Maharishi encouraged us to gather at our local TM center – by now the movement had bought a large house in my city for use as a center – to do our program and fly together twice daily. The theory was that group flying produced a powerful positive influence in the atmosphere that nullified stress and resulted in reduced crime and antisocial behavior in the community as a whole.
That required a considerable amount of time – about three hours a day, counting drive time to and from home – for me and I only made it down to the center for my evening program on a sporadic basis.
Maharishi tested his theory in a couple of global hot spots, sending large numbers of TM flyers to Iran just before the fall of the Shah and again to the Philippines just before the collapse of the Ferdinand Marcos regime. If the intent was to quell the revolutions brewing in Iran and the Philippines, the experiments were very conspicuous failures. It was around this time that changes in my life, a shortage of time and doubts about the efficacy of the technique combined to make me less and less regular in the full hour-long program.
I went back to the 20-minutes twice a day until around 1992 when I quit altogether.
These days, I meditate occasionally on an as-needed basis.

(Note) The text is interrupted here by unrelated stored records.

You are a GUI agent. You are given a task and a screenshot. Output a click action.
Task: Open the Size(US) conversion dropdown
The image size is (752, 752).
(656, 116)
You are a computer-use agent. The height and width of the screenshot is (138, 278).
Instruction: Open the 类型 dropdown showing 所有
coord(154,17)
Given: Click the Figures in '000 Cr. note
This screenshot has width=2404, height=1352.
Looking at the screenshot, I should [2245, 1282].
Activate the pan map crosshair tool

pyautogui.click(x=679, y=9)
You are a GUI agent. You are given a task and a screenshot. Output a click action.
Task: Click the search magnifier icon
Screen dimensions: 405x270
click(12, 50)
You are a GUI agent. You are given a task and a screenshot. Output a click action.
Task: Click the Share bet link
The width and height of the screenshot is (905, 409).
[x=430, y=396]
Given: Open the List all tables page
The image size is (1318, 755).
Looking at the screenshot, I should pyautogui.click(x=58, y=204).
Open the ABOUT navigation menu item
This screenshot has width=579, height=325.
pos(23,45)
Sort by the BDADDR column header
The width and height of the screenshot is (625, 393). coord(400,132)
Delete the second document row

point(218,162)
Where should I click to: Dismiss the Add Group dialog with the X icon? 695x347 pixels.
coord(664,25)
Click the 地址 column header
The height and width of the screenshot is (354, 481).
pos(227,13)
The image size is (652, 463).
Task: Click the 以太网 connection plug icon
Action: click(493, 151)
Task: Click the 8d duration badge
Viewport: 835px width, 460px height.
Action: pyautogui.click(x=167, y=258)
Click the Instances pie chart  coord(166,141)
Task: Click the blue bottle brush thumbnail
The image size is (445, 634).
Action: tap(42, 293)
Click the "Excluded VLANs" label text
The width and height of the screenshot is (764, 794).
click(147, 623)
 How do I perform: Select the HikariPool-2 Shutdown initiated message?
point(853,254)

I don’t regret my involvement with the TM program: it spared a lot of stress, cured a case of spastic colon, kept me free of recreational pharmaceuticals and helped me go from 3 packs of Viceroy cigarettes a day to smoke-free in two weeks.
My mistake was trying to make it into a way of life and taking the whole thing way too seriously.
As far as the levitation goes, it’s been more than 20 years since Maharishi started teaching yogic flying and I don’t know of anyone who has actually achieved hovering. So far as I know, they’re still tunafishing across the foam rubber mattresses.